Rewrite every line of the items below, putting "outline node" in place of "tree node" and keeping everything else the same. Leave the pictures out of your answer.

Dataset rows
(begin)
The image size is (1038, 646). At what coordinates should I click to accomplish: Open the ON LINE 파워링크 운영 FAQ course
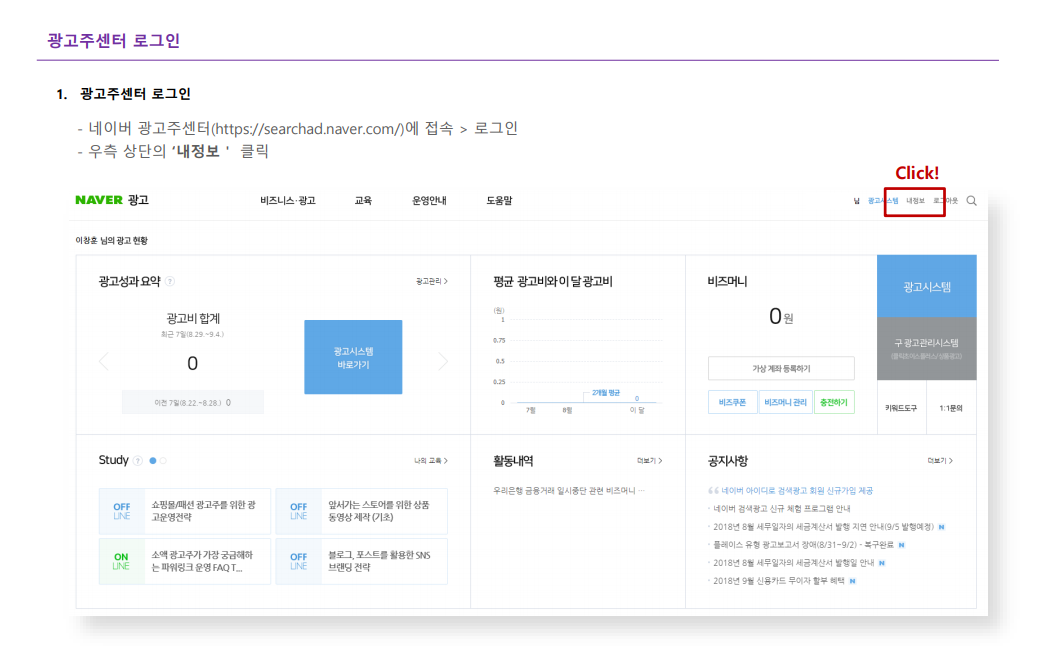pos(184,561)
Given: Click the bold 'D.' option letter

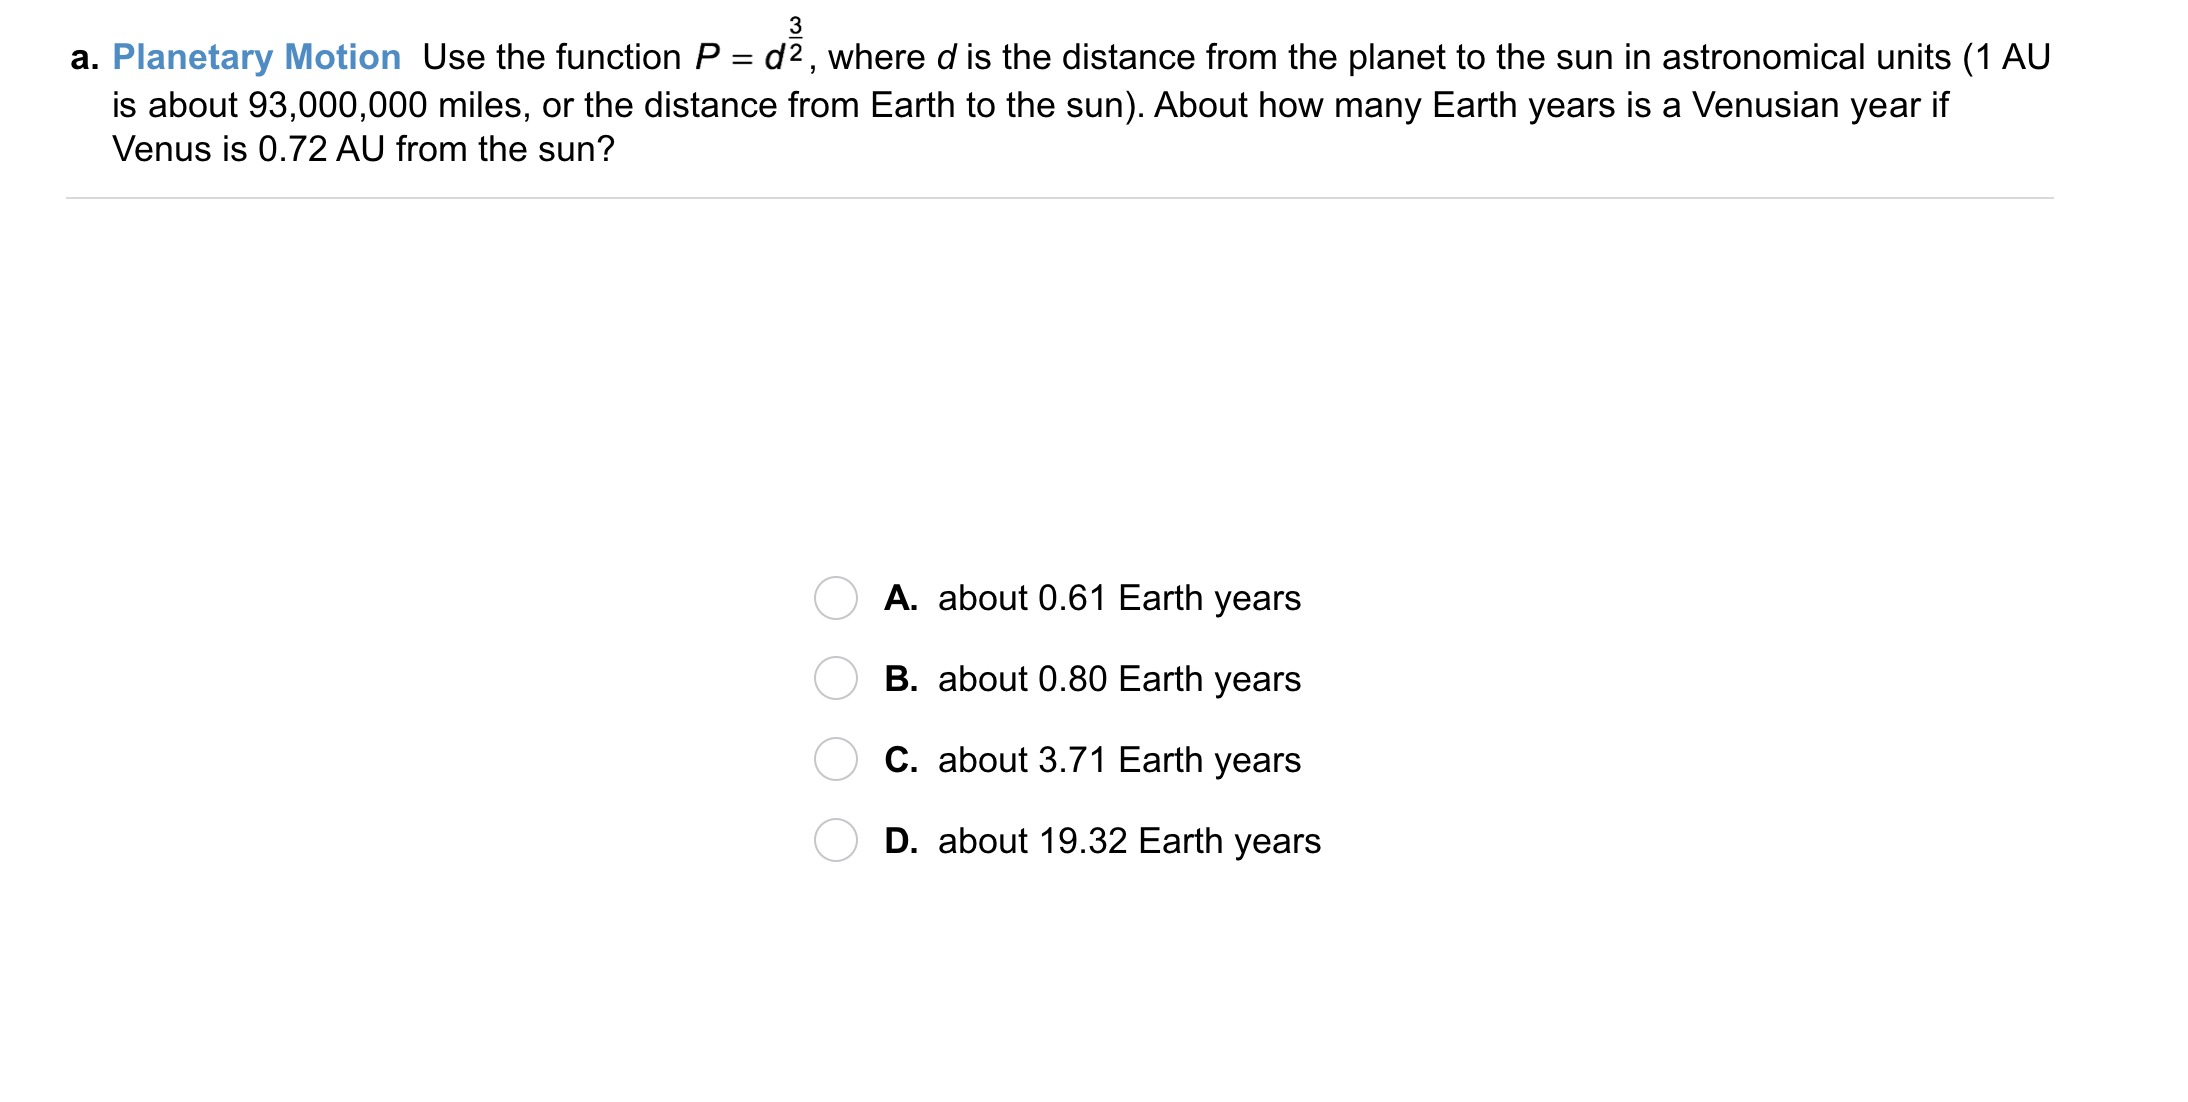Looking at the screenshot, I should [900, 841].
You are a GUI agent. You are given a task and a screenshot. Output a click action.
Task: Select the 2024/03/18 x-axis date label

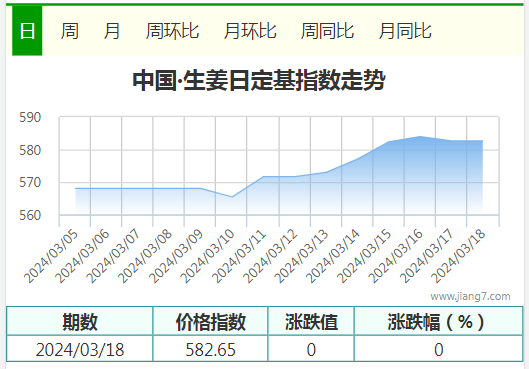pos(458,256)
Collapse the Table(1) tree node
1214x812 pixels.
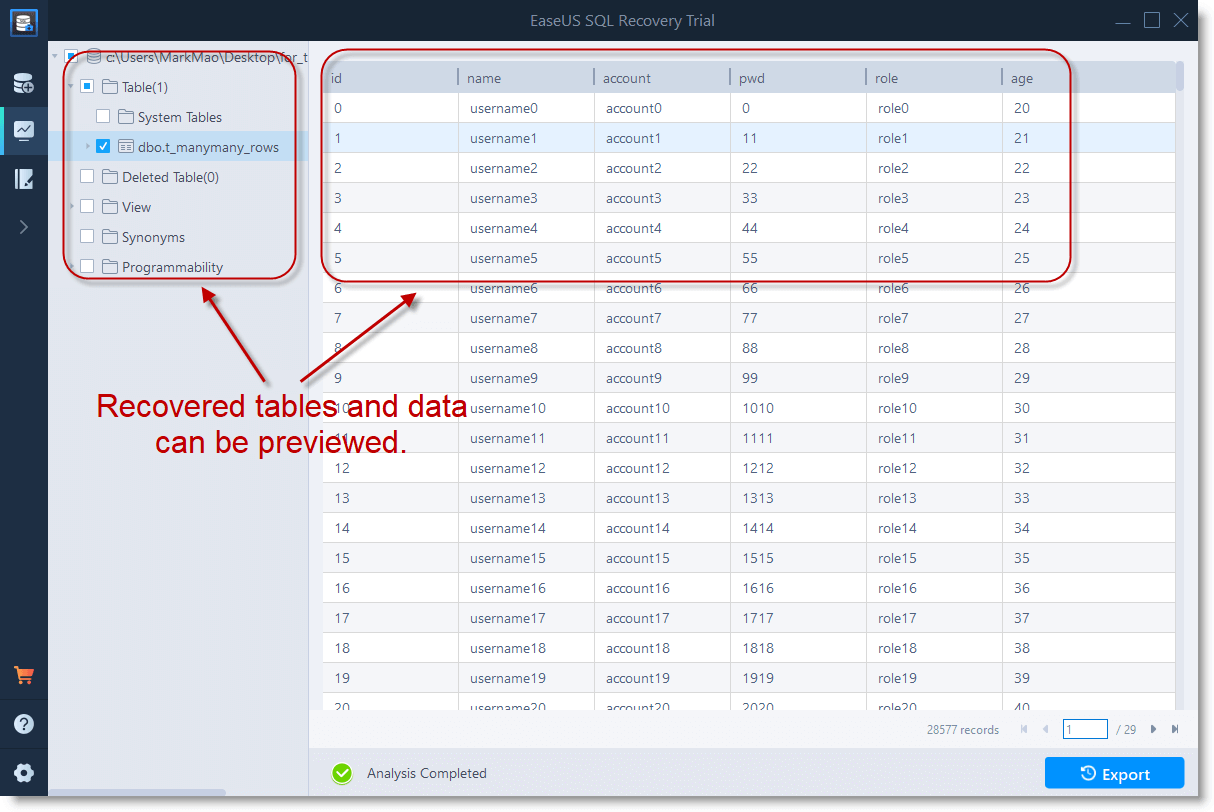pos(71,87)
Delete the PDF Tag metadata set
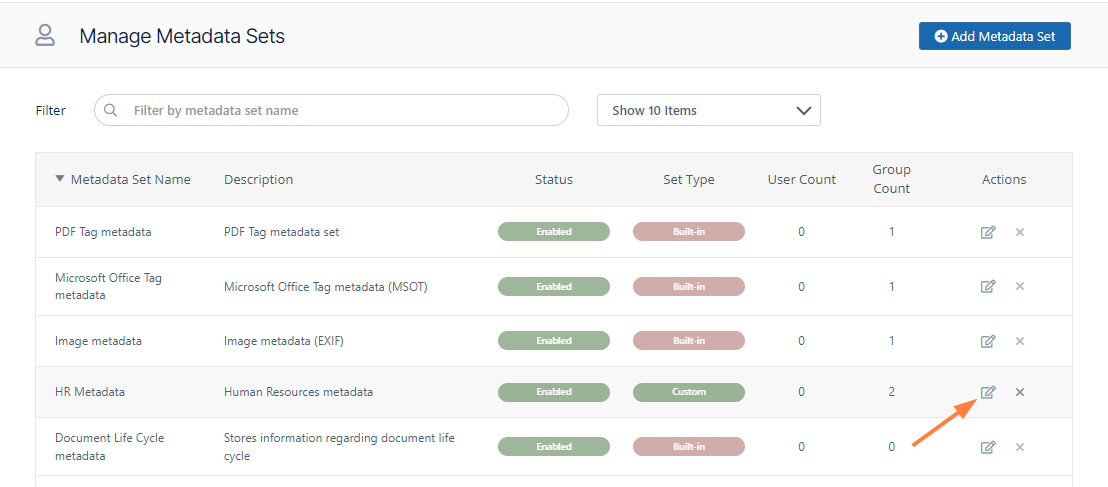The height and width of the screenshot is (487, 1108). pyautogui.click(x=1020, y=232)
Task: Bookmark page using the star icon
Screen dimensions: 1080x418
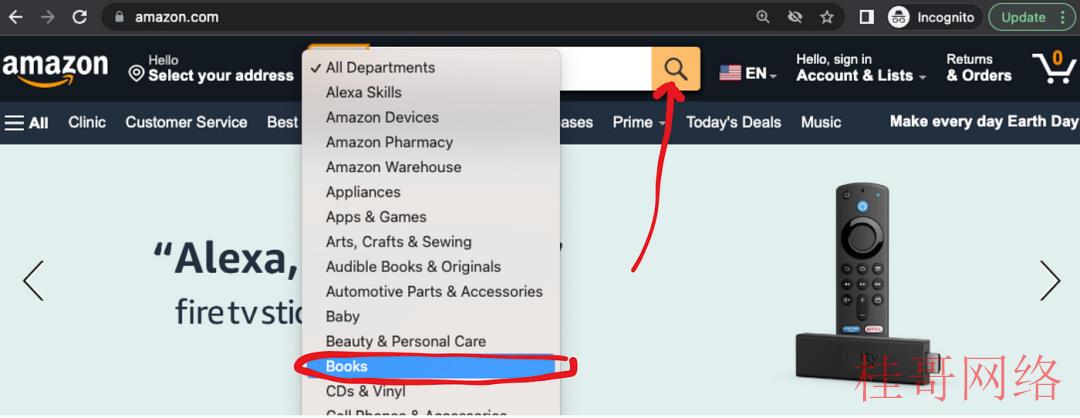Action: (x=827, y=17)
(end)
_Result of this exercise_:
The image size is (1038, 646). At what coordinates should I click to accomplish: Open the ON LINE 파워링크 운영 FAQ course
pos(184,561)
Given: Click the bold 'D.' option letter

Looking at the screenshot, I should [900, 841].
You are a GUI agent. You are given a task and a screenshot. Output a click action.
Task: Select the 2024/03/18 x-axis date label

pos(458,256)
Collapse the Table(1) outline node
1214x812 pixels.
pos(71,87)
Delete the PDF Tag metadata set
The height and width of the screenshot is (487, 1108). pyautogui.click(x=1020, y=232)
Task: Bookmark page using the star icon
Screen dimensions: 1080x418
Action: (x=827, y=17)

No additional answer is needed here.